WASHINGTON - Congress gave final approval Wednesday to legislation authorizing the Pentagon to spend nearly $160 billion on the wars in Iraq and Afghanistan this budget year without major curbs on the conduct of operations.

The bill passed the House and Senate on voice votes after Democrats agreed to strip it of some provisions, including one opposed by Republicans that would have allowed gays to serve openly in the military.

The provision to overturn the "don't ask, don't tell" policy was approved earlier in a separate bill and President Obama signed it into law Wednesday.

The House, which approved the defense-spending bill last Friday, had to consider it again as the Senate cut out a provision on payments of World War II claims to residents and survivors in Guam.

The Democratic delegate from Guam, Madeleine Bordallo, said the Senate eliminated the payments because some senators objected to the cost. She said elimination of the money could adversely affect U.S. plans for a military buildup on the island.

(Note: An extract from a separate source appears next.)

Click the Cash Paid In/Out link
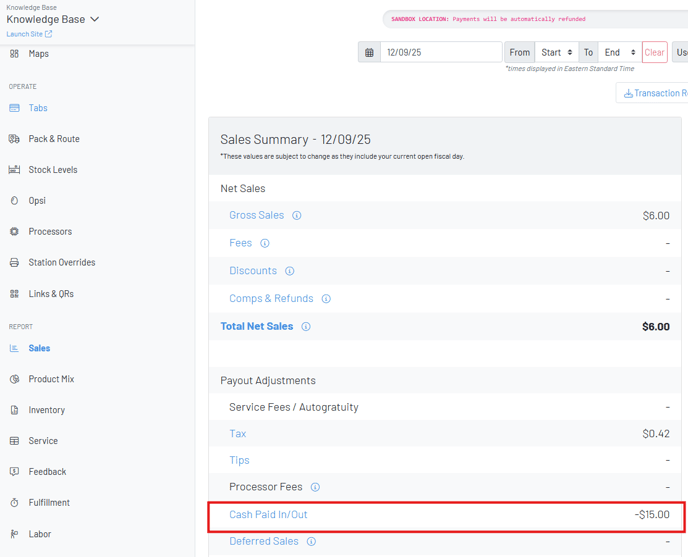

Congress considers the defense authorization bill its primary chance to sway Pentagon policy. While it does not transfer money to Defense Department coffers, it serves as a blueprint for the defense appropriations bill by authorizing spending levels.

This year's bill agreed to $158.7 billion for overseas combat as part of $725 billion in defense programs for the year ending Sept. 30.

Among its numerous provisions is a 1.4 percent pay raise for troops and a guarantee that children of service members can stay covered under the military's TRICARE health-care program until they are 26 years of age.

The bill also continues restrictions on the Defense Department's ability to close Guantanamo Bay, including prohibiting the transfer of detainees to the United States.

This year's bill is mostly noteworthy for its broad bipartisan support.

Last Thursday, a White House review of war progress in Afghanistan suggested that tough combat would continue for years and that planned troop withdrawals in 2011 would probably be small.

Unlike during the height of the Iraq conflict, when antiwar Democrats tried to use the legislation to force troops home, the House passed the bill Friday with almost no debate on Afghanistan.